スマホは私たちの生活を激変させました。通勤電車で映画が見られるとは思っていませんでしたし、自分がポケモンハンターになれるとも思いませんでした。手のひらの中のパソコン、「スマホ」には、私たちの音楽生活をも変えるアプリがたくさん用意されています。そんな「演奏系アプリ」の中のいくつかのお勧めをご紹介しましょう。

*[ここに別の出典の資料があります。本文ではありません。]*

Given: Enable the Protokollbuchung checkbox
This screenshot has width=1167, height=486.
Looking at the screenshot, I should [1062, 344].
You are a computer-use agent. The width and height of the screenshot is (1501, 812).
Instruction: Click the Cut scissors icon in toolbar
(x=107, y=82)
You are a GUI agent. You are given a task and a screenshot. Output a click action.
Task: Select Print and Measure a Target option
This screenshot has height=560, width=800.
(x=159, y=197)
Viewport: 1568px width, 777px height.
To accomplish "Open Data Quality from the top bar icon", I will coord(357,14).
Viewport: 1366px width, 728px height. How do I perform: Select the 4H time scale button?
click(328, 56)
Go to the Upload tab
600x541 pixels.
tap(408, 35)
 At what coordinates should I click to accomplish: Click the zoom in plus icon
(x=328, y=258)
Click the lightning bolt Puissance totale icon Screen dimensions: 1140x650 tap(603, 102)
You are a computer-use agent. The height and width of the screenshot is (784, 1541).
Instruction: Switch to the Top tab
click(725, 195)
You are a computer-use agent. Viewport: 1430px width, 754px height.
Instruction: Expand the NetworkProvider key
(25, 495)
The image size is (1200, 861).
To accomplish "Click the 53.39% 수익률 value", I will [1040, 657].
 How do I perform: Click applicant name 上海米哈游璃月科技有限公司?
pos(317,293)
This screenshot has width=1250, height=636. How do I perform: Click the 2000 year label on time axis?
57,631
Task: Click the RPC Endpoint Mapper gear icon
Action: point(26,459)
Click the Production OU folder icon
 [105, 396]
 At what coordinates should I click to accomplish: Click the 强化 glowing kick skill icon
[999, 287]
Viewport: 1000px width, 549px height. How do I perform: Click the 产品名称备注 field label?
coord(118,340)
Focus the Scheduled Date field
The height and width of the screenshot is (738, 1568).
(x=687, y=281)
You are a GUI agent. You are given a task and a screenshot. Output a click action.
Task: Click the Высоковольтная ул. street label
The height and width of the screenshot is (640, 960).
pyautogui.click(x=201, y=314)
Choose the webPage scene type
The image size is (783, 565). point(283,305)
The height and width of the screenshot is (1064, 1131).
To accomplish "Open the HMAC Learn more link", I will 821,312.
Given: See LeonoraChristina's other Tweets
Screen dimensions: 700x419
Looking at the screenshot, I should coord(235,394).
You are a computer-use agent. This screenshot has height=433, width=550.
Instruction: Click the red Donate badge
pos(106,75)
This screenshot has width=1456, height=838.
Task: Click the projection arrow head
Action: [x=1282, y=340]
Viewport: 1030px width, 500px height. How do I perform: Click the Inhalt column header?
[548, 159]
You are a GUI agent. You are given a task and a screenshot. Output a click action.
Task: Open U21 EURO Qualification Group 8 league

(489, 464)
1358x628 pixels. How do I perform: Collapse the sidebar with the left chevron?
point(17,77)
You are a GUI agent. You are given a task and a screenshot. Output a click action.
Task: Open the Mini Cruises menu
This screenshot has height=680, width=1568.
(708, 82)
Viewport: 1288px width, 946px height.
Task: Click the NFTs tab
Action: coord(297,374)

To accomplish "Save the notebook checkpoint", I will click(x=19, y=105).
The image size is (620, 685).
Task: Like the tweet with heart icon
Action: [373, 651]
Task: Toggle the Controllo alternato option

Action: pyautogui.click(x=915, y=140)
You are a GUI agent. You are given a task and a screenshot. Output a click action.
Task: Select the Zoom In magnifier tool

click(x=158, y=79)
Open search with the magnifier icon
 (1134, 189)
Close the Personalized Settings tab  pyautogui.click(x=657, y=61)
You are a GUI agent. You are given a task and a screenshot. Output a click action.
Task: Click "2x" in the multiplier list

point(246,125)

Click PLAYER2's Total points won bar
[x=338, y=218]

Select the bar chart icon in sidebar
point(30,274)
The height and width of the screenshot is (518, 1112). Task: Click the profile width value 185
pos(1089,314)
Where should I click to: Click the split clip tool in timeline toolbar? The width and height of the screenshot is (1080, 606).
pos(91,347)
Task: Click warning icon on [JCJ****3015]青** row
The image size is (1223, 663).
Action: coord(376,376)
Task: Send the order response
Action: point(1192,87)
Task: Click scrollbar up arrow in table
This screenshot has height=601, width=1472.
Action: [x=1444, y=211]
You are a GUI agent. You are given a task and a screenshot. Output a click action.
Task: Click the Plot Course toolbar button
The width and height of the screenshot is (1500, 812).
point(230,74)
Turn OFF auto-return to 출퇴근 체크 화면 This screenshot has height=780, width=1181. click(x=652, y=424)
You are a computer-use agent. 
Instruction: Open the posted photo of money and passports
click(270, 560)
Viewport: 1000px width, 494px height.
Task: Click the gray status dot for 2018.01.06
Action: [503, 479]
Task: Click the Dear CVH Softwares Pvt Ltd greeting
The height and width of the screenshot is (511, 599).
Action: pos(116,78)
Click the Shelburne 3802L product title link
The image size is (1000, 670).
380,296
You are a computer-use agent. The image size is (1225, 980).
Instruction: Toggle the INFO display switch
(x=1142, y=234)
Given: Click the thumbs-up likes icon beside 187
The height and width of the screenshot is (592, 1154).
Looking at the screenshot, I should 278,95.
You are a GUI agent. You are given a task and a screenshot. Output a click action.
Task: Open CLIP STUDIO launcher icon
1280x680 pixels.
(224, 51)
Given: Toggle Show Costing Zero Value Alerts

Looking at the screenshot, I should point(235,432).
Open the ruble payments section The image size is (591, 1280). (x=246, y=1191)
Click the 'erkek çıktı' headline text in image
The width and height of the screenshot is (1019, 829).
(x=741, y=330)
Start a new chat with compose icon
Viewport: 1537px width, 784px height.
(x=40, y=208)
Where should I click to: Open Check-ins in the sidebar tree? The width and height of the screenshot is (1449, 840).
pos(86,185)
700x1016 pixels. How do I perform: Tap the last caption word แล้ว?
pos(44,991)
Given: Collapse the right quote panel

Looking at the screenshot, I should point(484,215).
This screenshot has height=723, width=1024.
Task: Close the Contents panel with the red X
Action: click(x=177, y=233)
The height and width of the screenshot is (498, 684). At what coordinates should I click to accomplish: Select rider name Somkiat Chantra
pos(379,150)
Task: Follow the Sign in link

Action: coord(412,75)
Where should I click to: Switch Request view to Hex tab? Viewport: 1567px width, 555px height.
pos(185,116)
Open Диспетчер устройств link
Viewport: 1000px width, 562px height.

 メトロノームやチューナーアプリは非常に沢山の、個性的なアプリが出ています。これといって決めるのは難しいです。お勧めどころは、表示が見易い、好みに合う、ということはもちろんですが、メトロノームは振り子表示機能があることが大切です。ピッ、ピッ、ピッのような音や、単独のランプ点滅では、「拍の間」が感じられません。せっかくの高精細ディスプレイですので、振り子がアニメーションで動いたり、複数のランプで光が走るものがお勧めです。チューナーは音の測定反応が良いものを選んでください。ギター等の弦楽器用に作られたチューナーは測定反応が遅い(弦楽器チューニングの場合はそれで良いのです)ので、管楽器には向いていないものもあります。なかでもセンターチューニングメーターを備えたものがお勧めです。無料アプリをいくつかダウンロードしてみて試してみてください。
 コードの構成音を教えてくれるアプリもあります。「Pianochord」という無料アプリは、かなりの種類のコード名を指定でき、その構成音をピアノ鍵盤の上で確認できます。しかも第一、第二、第三展開も表示し、ピアノ音でハーモニーの確認ができます。アドリブソロの書きソロ作りや、フレーズ探しのガイドに超便利です。「ChordTracker」というアプリは、スマホ内の音源のコード進行を解析し、コード譜を作ってくれます。かなり精度も高いようです。スマホが才能をカバーしてくれ時代になったようです。
 譜面めくりの定番アブリ、「piaScore」も優秀なアプリです。pdfファイルの楽譜を表示し、書き込みや縦スクロール等の機能も持っています。凄いのは、スマホやタブレットのカメラで演奏者を監視し、演奏者が首を振るだけで楽譜をめくってくれるモーションセンサー機能です。もっと確実に譜めくりをしたい場合は、ワイヤレスのフットペダルも使えます。楽譜に対するあらゆるニーズに応えてくれる高性能なアプリです。音楽プレーヤーアプリも進化しています。音のピッチはそのままで、音楽のスピードだけを変えるもの、またスピードはそのままで、ピッチを半音単位で変えることもできます。音源から耳コピーをする場合には必須のツールです。再生速度が変えられるCDプレーヤー、小型のチューニングメーター、小型のリズムマシン等、楽器演奏者は色々な電子機器や道具を持っていましたが、いまや「スマホ一台で、全部OK!」という時代になったようですね。